I'm so sorry about how you're feeling. Does your doctor know about the change in your symptoms?

Betennant• in reply togreaterexp6 years ago

I have not found a good Doctor in my area yet. The specialist that diagnosed me in 2006 left for another job and referred me to a large Ohio Clinic. That didn't work out either. I could not afford them. I was rediagnosed again later here but after not doing well on the C of the ABC's, the neuro tried so hard to get me to take a treatment that I did not want for I was afraid of it,. and threatened to take away my diagnosis. I told him he did not give me my diagnosis and he could not take it away. I am on my own like many others and trying to cope. I must have honesty and transparency and since 2011, that is the Federal law.. The Neuro Opthalmologist that I was seeing told me there is no good doctor in my area. Other things not good, have happened. It seems the worst challenge for me now that I am feeling such scarey progression. I am not alone. I believe in God, and I ask him to help me, but the pain, numbness and the weakness and failing eyesight are so hard to bear. I am taking eye vitamins and things to treat the ever creeping osteo and joint degeneration. The pain is hard and I can't sleep much, and some people don't think that is MS but it is!
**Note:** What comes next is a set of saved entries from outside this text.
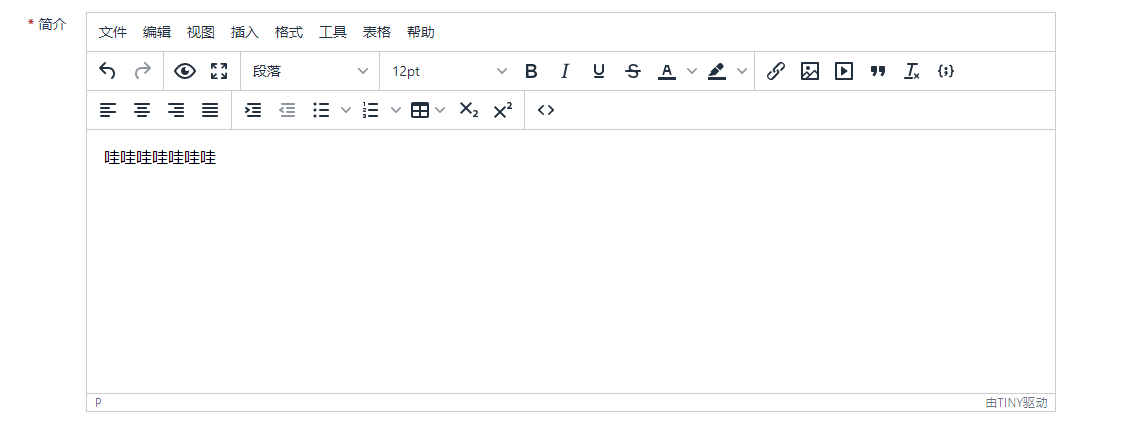This screenshot has width=1129, height=423.
Task: Click the 由TINY驱动 link
Action: [1016, 403]
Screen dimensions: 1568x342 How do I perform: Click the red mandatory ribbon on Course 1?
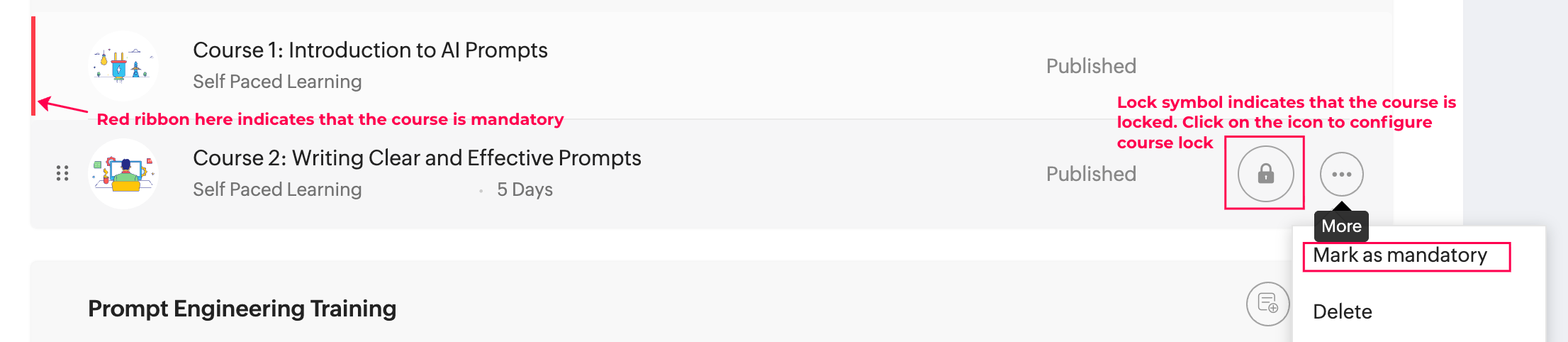pyautogui.click(x=33, y=65)
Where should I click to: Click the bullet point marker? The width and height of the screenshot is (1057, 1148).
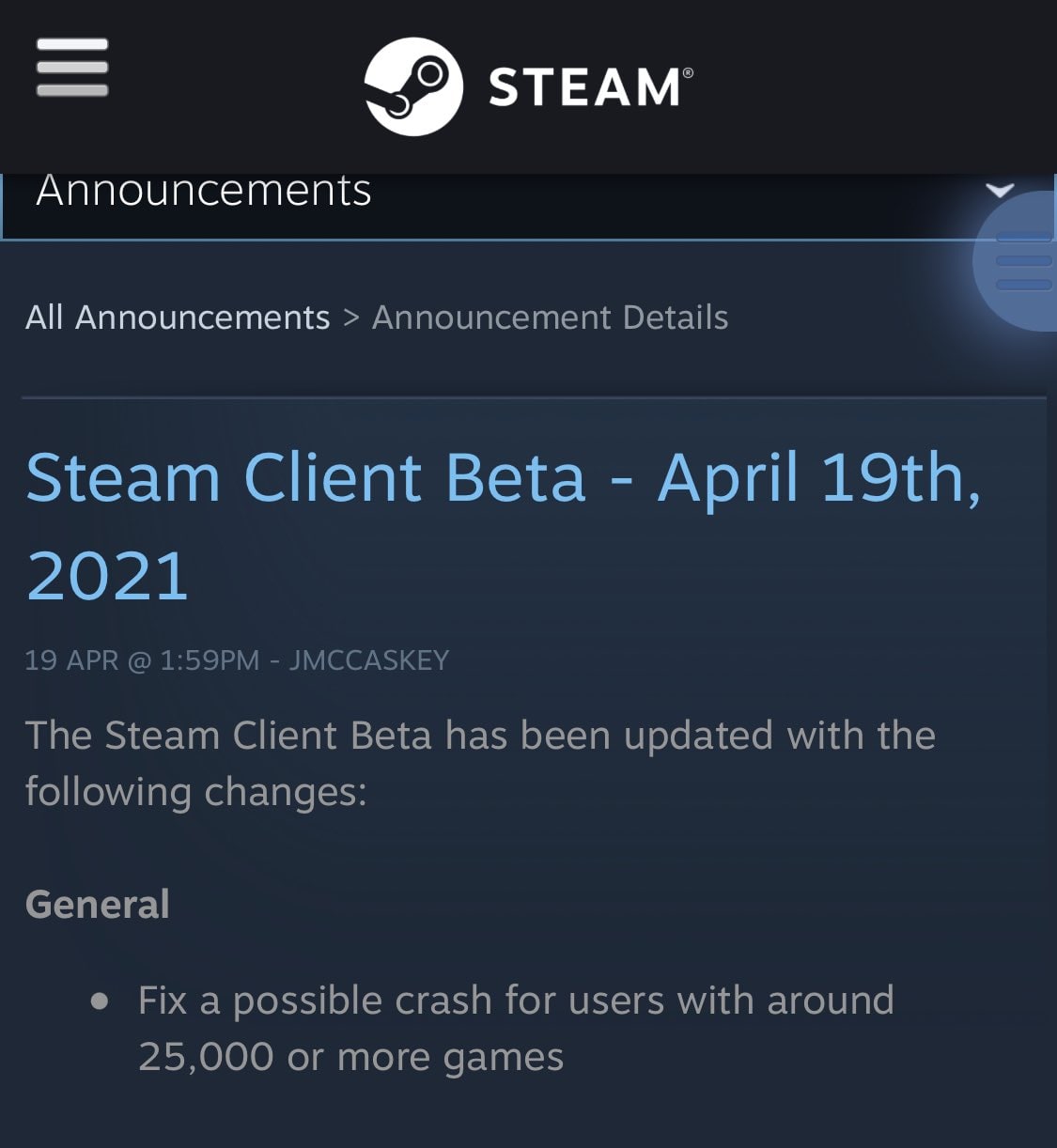point(101,1001)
I hope for all of you and applaud you all in your fight.

IFwczs6 years ago

What DMT are you on?

Betennant• in reply toIFwczs6 years ago

I am not on a DMD. I did go on Copaxone once but I did not tolerate it at all. I was a late diagnosis. Not having a doctor I can trust is a big hurt to me, because I am essentially on my own. I have been reading of lipolic acid and the gut connection and I try to keep up with vitamins that I did not absorb correctly. I have been a big researcher in the past, but now I must pace more slower since my eyes suffer.

leking16 years ago

I know that it is scary...I was diagnosed with SPMS about 12 years ago. I asked for the truth about what the Dr. thought my prognosis was. It was not a kind and gentle answer, but I take that as a challenge, and yes, my life, and my symptoms are different. Some are worse, some are not. I can still walk, although I use a cane sometimes. I can still garden, although I don't always do my own mowing....sometimes I do, more often than not, I don't, my legs won't hold me up long enough to push a mower over half an acre of heavy grass. I still haven't learned patience,

but I have learned how to rest when I need to. I am on my own, still drive, although I am retired now. Do you have a Neurologist? If you don't, get one. You need someone who can help you with the symptoms you are experiencing and give you the medical support you need. There is Hope...you can feel better, and you will.

Betennant• in reply toleking16 years ago

Not many in NC WV. There should be, but there are not. Still, God is there for me. He has told me in a round about way that I need B-12. I have been taking some biotin and a complex, but feel a bit more energy since starting B-12.